Start of Provided material

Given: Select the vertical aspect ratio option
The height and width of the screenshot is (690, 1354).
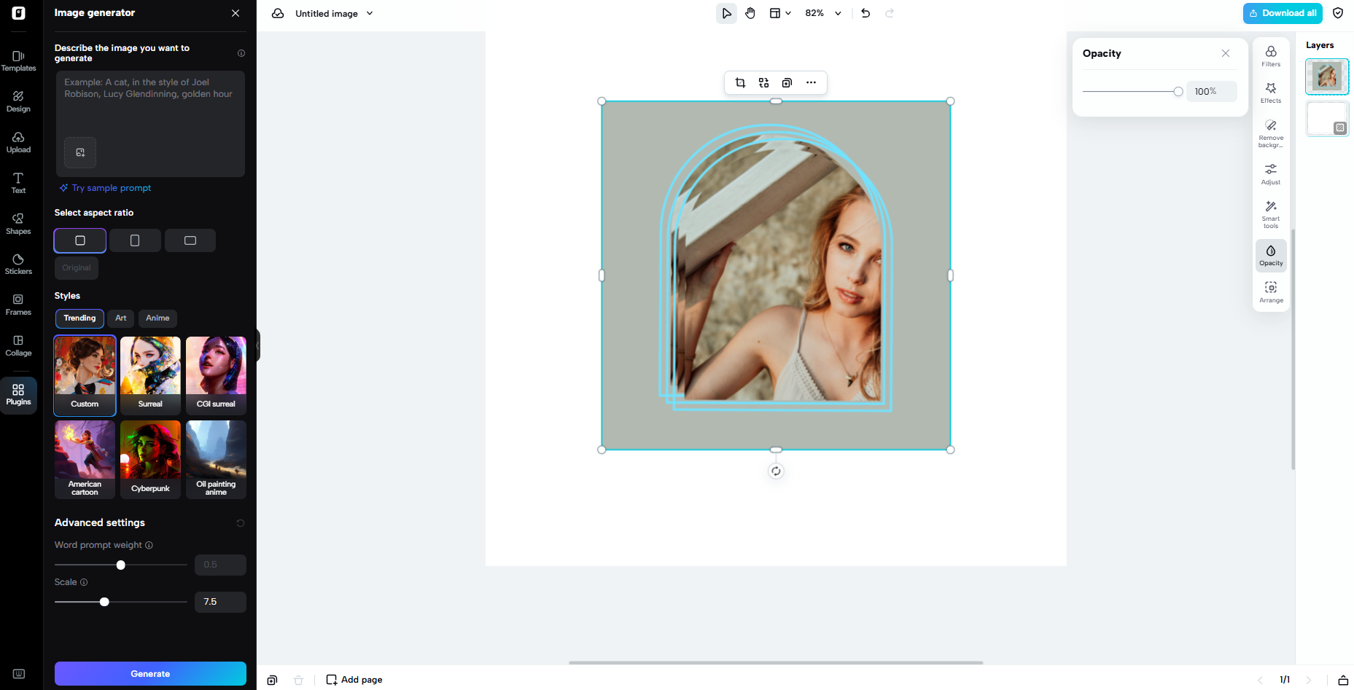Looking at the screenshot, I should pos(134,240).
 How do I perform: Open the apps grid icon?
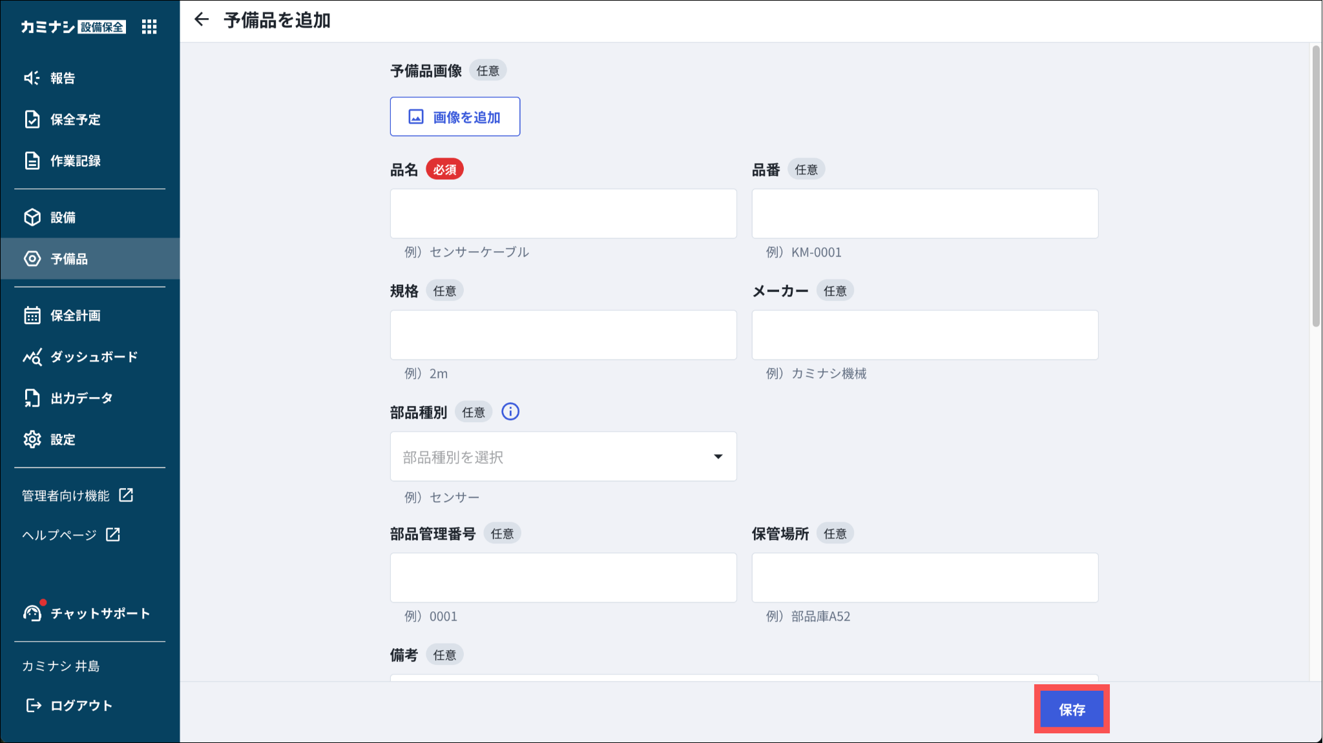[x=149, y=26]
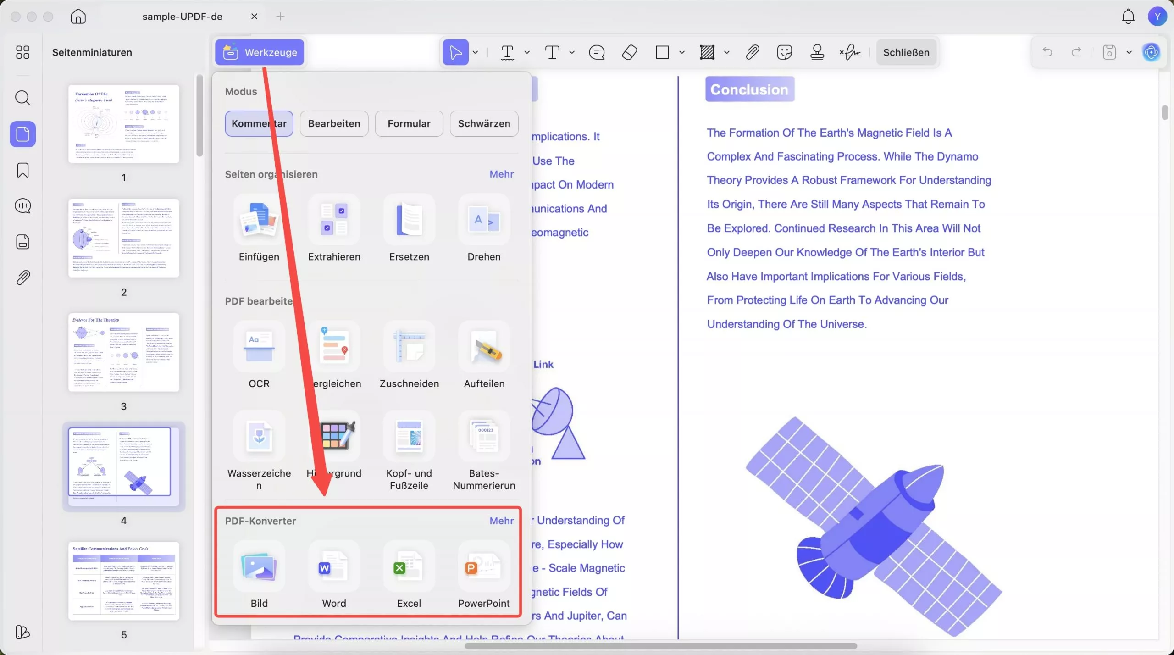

End of Provided material
Start of Provided material

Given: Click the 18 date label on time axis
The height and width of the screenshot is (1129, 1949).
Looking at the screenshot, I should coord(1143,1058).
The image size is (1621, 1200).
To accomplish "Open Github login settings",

End of Provided material
Start of Provided material

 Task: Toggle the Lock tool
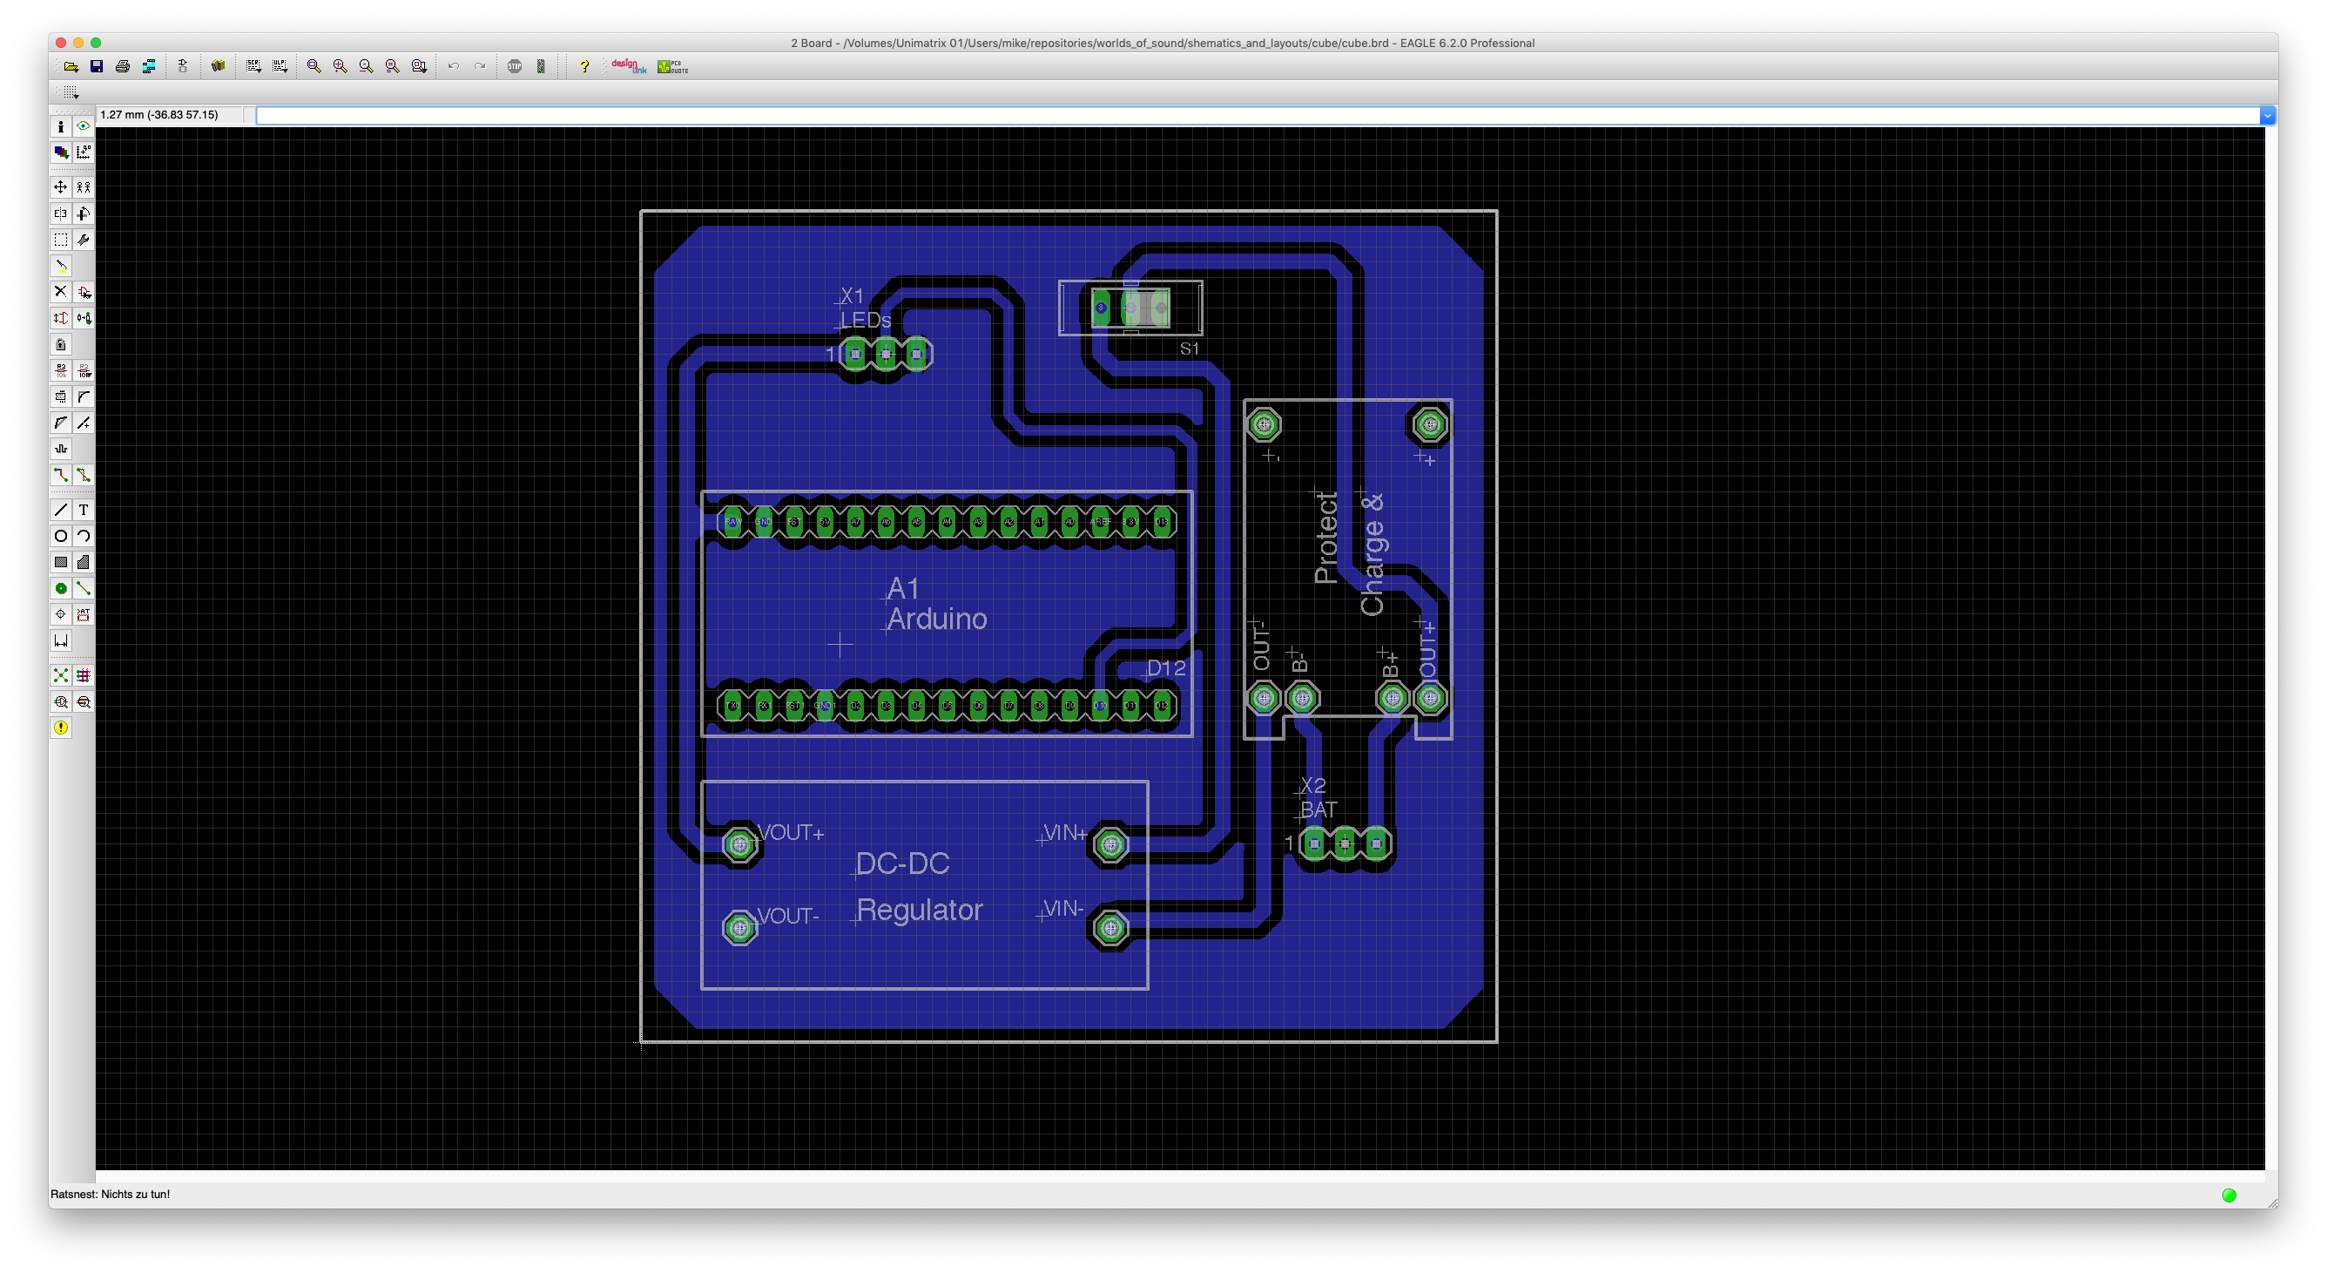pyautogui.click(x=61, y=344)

End of Provided material

## [What is expected]
In the entries above, find each line that includes the string "Given" and copy it.

## [Output of the exercise]
Given: Select the vertical aspect ratio option
Given: Click the 18 date label on time axis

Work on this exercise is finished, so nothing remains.